Holocaust Survivor Leon Malmed Presented "The Promise"

The Library's Community Room was at capacity as the audience of mesmerized listeners were told Leon Malmed's true story of his and his sister Rachel's escape from the Holocaust in Occupied France. It's a long, emotional and heartwarming story, one that needs to be heard.

When their father and mother were arrested in 1942, their French neighbors volunteered to watch their children until they returned. Leon's parents were taken to Auschwitz and they never returned. Meanwhile their downstairs neighbors, Henri and Suzanne Ribouleau, gave the children a home and family and protected them through subsequent roundups, threats, air raids, and the war's famine.
Leon is here today, only, as he shared, because of the kindness of strangers. He is the most grateful and kindest person I have ever met.

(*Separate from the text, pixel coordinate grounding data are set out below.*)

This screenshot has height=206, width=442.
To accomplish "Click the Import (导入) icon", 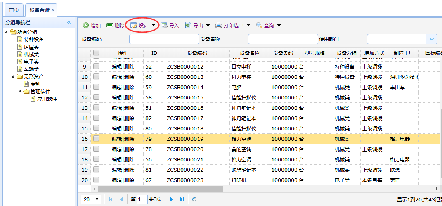I will (164, 25).
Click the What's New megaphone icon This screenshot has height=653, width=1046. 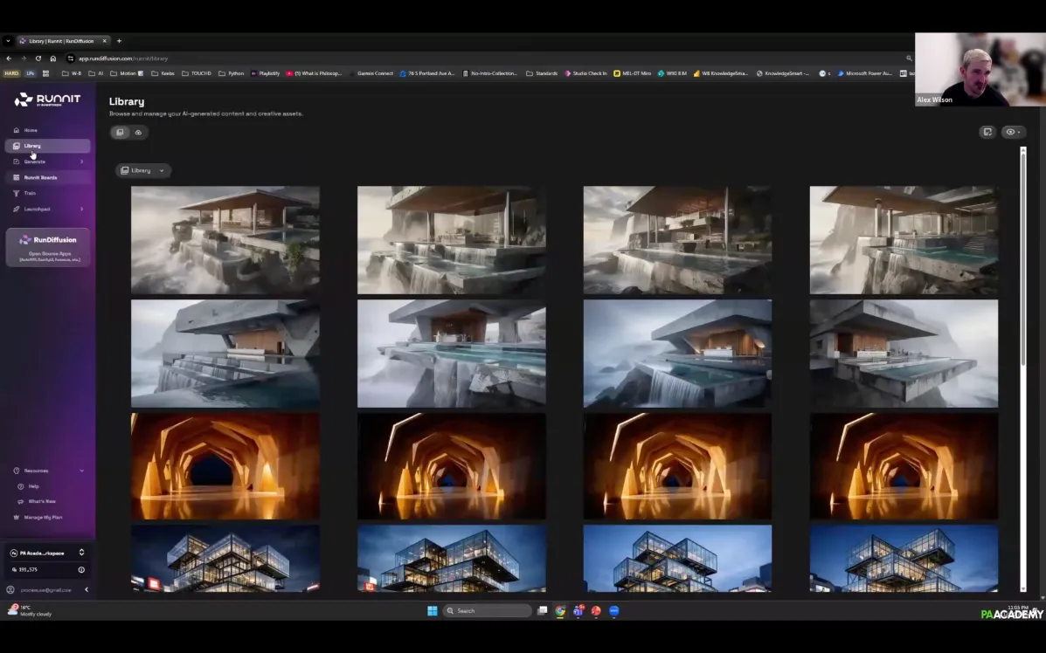(x=20, y=501)
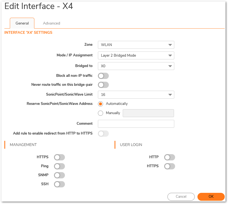The height and width of the screenshot is (204, 228).
Task: Turn on SNMP management toggle
Action: tap(59, 175)
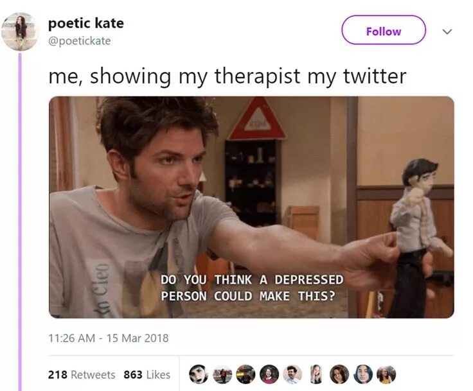Viewport: 473px width, 391px height.
Task: View the liker wearing a magenta sweater
Action: 269,374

While this is the second time I've heard his story, and having read his book, a gained even more insight into the tragedy and ultimate survival of this incredible man.
Leon shared with us The Promise. A group of advanced animation students, at College of the Canyons, spent the entire Spring 2017 semester bringing to life his memories, resulting in this exceptional animated documentary. The film brings to life his experience as a child during those years of the Holocaust in a unique and powerful way.

Leon's book, We Survived... At Last I Speak, is a narrative of love, joy and courage set against a backdrop of tragedy, fear, injustice, prejudice, and the greatest moral outrage of the modern era. It is a story of goodness triumphing once more over evil. Needless-to-say, this was an emotional evening with many tears, however, Leon's positiveness had me departing with a deep sense of hopefulness.